_Your objective:_ All lines with the word "Given" must be pulled from the entries below.

_Extracted information:_
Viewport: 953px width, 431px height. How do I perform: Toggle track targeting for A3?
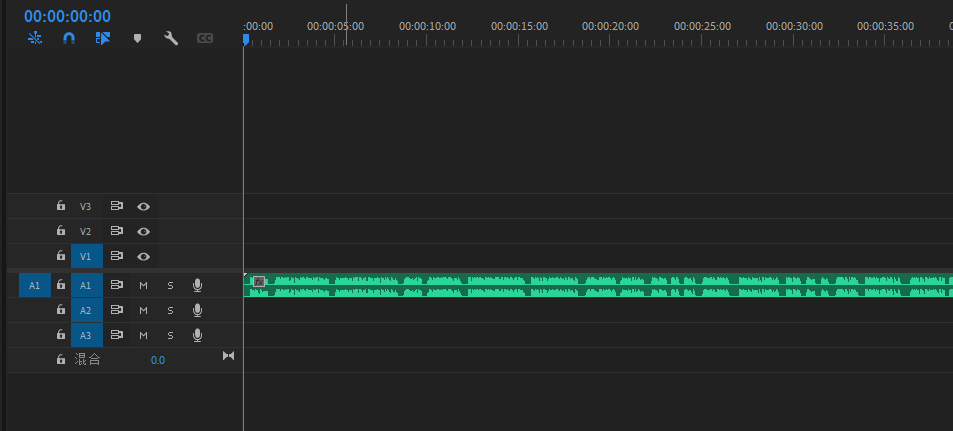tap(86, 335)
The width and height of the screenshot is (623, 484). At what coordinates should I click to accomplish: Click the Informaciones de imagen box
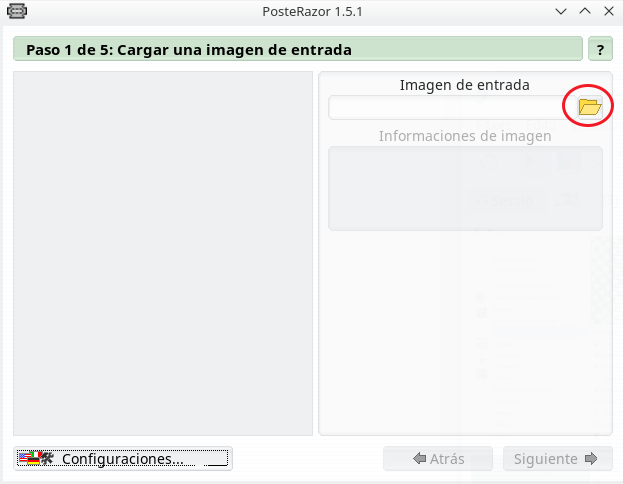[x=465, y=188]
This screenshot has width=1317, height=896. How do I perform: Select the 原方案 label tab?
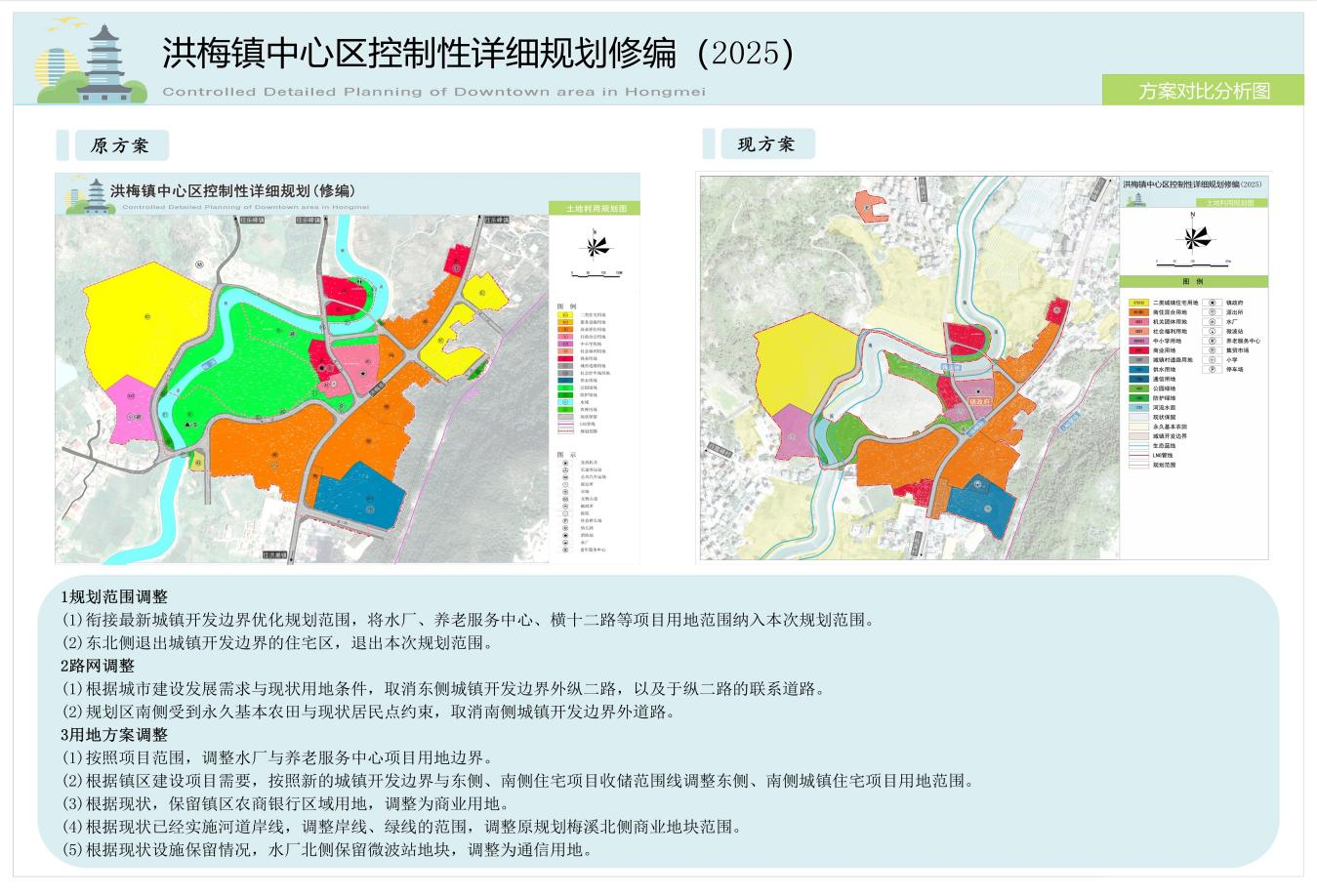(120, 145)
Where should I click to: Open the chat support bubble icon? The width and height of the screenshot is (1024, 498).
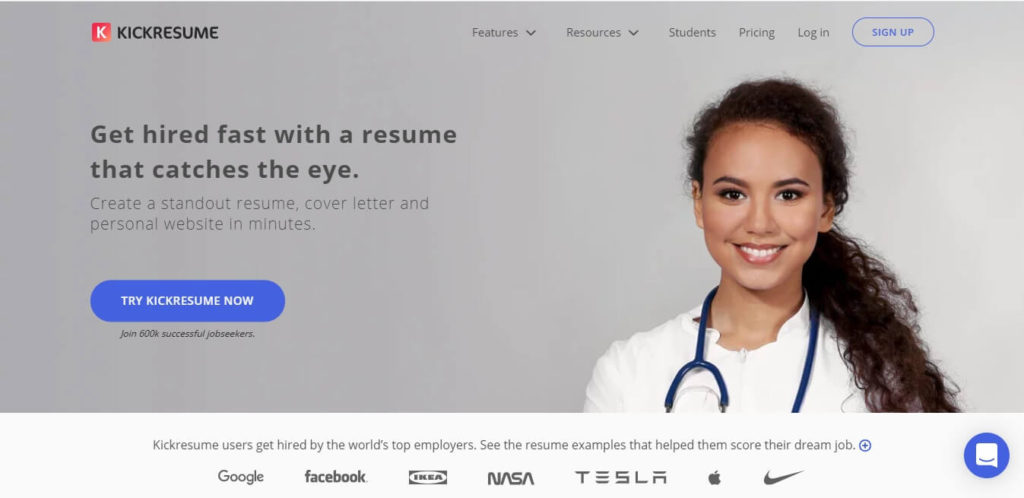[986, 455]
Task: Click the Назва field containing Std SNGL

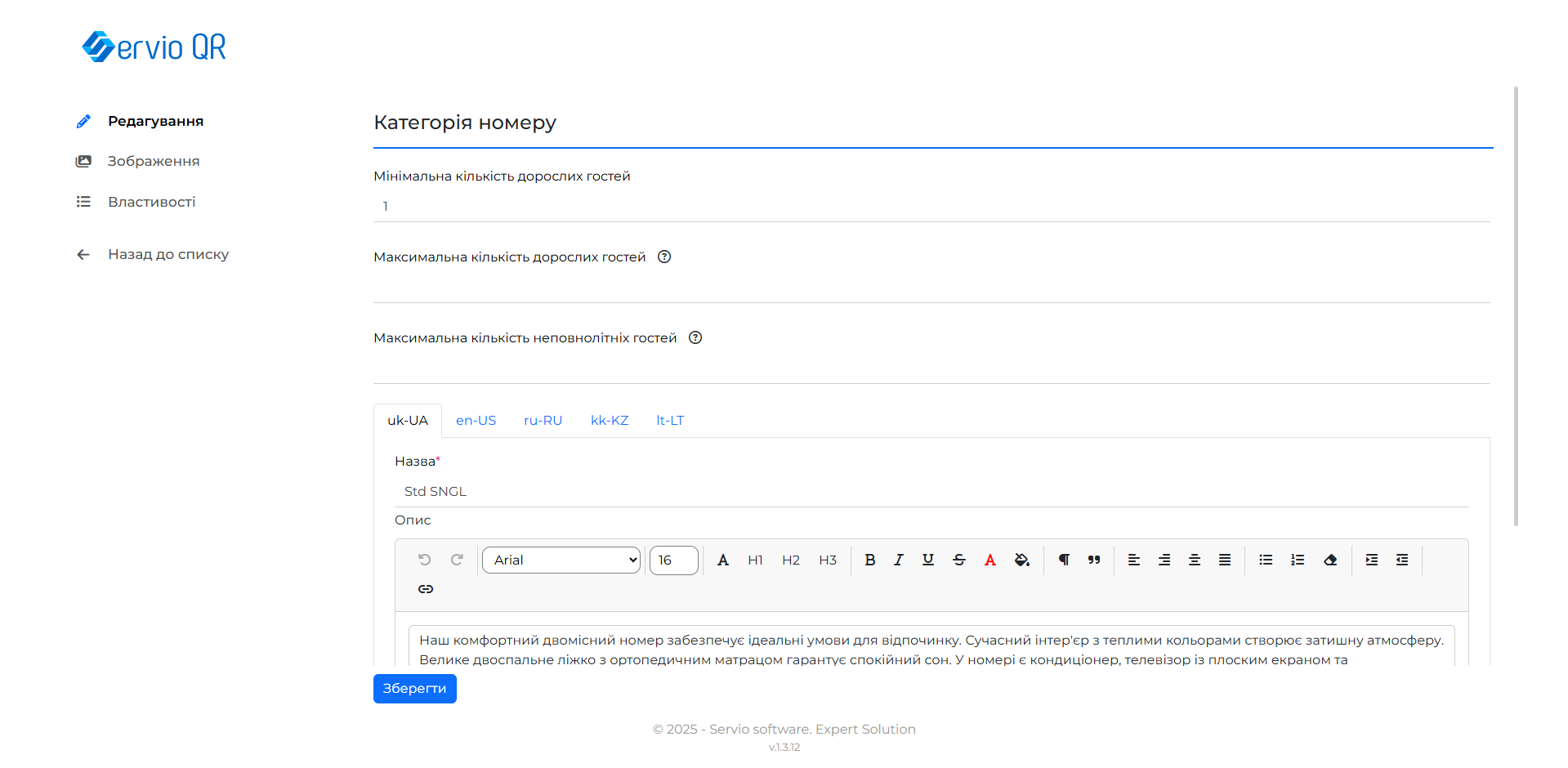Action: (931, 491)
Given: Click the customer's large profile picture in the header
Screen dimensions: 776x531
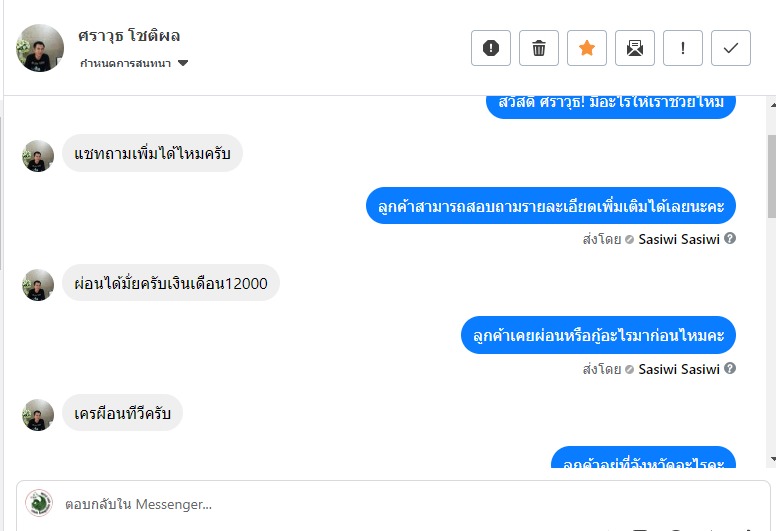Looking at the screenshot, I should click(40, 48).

---

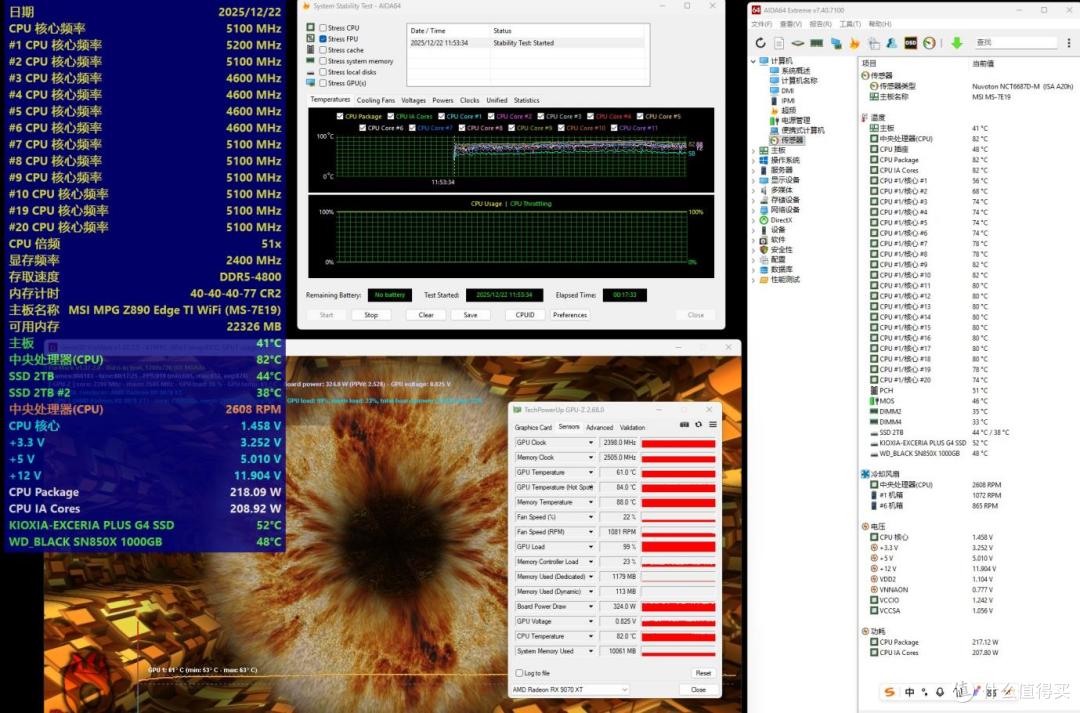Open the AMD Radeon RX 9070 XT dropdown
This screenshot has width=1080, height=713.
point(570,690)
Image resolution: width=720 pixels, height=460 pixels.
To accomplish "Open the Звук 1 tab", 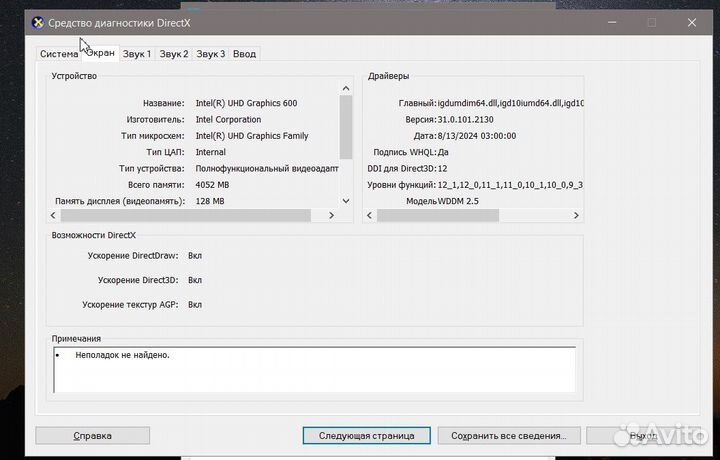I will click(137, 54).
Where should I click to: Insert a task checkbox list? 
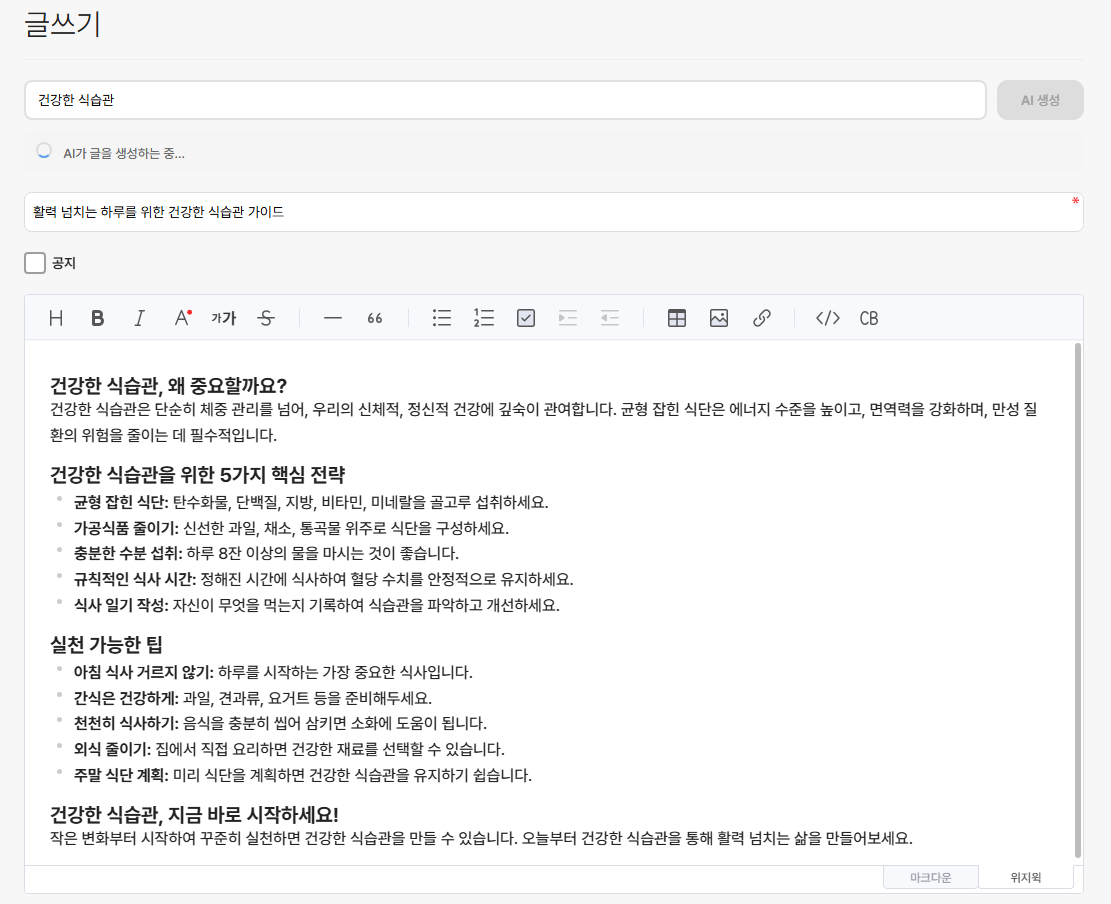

--

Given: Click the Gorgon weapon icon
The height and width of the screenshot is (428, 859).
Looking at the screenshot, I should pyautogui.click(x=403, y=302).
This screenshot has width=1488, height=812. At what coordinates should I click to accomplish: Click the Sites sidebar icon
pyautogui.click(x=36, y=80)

_Solved problem:_
Given: Click the customer's large profile picture in the header
Given: Click the Gorgon weapon icon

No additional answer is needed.